May, 2025
Washington — The Trump Administration is mounting multiple attacks on U.S. higher education. Federal judges in several jurisdictions have temporarily halted the assaults based on statutory and constitutional considerations, only to see the Administration defy the courts or appeal the decisions to drag the process out indefinitely, causing irreparable harm across an astonishingly broad spectrum of education, research, and economic activity.
So what are judges doing about being defied? So far, they have not found any Administration officials in either criminal or civil contempt, which serves to encourage more attacks. Moreover, the House of Representatives has passed a bill to limit federal judges' powers over contempt. Its fate in the Senate is uncertain.
So what are states doing to defend their higher education institutions, for which they are responsible under the Constitution? They seem to have been caught unaware, dumbfounded.

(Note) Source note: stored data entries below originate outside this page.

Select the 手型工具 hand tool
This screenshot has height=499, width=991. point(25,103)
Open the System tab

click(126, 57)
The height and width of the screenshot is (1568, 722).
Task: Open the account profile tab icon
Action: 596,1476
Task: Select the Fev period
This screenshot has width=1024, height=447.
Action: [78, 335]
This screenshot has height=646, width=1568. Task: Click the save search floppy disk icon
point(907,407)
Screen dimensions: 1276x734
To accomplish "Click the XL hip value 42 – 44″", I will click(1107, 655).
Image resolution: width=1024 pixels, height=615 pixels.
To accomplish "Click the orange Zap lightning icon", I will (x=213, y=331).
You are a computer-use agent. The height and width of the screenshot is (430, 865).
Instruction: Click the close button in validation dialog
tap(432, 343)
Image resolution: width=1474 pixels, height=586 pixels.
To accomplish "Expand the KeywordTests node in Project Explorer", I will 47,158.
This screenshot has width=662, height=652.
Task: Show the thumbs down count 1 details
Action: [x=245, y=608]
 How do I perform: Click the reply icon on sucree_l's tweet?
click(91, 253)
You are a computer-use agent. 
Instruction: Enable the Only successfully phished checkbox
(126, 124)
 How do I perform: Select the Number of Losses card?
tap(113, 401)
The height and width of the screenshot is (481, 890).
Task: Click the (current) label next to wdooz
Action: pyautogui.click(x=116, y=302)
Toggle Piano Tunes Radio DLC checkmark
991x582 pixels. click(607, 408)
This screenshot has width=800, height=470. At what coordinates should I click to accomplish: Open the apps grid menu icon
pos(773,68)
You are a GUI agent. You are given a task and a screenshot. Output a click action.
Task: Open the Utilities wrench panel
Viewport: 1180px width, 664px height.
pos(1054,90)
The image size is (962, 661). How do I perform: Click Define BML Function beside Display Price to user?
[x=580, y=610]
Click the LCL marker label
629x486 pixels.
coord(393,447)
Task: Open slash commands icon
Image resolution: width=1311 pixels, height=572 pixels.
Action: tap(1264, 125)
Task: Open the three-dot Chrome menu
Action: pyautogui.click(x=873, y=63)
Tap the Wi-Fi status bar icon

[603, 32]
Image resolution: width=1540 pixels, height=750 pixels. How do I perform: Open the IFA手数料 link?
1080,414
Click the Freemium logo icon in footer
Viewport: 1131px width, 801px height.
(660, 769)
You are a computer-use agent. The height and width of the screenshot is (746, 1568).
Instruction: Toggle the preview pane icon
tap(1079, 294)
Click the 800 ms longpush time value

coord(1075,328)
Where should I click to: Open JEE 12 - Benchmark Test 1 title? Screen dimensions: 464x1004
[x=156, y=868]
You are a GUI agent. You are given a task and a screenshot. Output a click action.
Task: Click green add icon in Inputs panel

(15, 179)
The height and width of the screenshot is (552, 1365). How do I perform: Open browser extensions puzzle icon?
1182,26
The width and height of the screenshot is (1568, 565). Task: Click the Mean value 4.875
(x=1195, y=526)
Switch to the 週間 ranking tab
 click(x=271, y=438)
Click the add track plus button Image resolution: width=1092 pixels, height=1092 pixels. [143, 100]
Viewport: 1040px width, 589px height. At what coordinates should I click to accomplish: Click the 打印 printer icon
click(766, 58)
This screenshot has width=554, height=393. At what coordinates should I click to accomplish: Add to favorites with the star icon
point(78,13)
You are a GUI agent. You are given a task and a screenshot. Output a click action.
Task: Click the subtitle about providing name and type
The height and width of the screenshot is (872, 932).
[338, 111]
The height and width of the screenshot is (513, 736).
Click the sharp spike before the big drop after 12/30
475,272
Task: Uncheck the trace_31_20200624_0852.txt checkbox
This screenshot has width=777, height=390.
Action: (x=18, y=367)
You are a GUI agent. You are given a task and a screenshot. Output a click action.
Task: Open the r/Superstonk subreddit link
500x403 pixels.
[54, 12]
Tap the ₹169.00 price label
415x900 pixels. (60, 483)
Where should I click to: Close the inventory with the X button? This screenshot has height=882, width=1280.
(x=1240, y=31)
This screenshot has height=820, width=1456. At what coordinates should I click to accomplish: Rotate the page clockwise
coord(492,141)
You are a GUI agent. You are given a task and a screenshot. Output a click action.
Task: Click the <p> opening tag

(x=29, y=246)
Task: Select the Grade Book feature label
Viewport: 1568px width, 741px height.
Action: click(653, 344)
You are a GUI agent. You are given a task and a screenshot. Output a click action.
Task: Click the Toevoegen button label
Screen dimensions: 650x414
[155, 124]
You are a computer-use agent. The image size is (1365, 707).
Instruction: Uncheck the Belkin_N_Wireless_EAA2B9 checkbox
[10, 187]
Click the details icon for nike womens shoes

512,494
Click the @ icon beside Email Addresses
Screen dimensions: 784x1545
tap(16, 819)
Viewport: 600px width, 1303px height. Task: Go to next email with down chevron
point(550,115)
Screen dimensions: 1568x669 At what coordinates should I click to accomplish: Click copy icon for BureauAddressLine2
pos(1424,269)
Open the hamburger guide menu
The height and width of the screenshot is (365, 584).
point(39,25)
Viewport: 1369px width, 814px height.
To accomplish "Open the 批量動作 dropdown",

There are remedies if states would only pursue them. For example, Trump Administration employees who violate constitutional rights are specifically not immunized by the federal Westfall Act dealing with immunity.* There is little case law on such situations because the scale and audacity of the attacks on higher education are unprecedented, but there is considerable legal scholarship that suggests a role for the states.
Which leads to this question: what are governors and state attorneys general doing to protect their higher education institutions, public and private? Should they not be in court, given the dire threat to their economies, if for no other reason? Should they not consider calling special sessions of their legislatures if needed to pass tort legislation?
Only when violators of constitutional rights know they will be held accountable will the attacks end.
__________________________________________
*The Act does not apply to claims “brought for a violation of the Constitution of the United States.” 28 U.S.C. § 2679(b)(2)(A).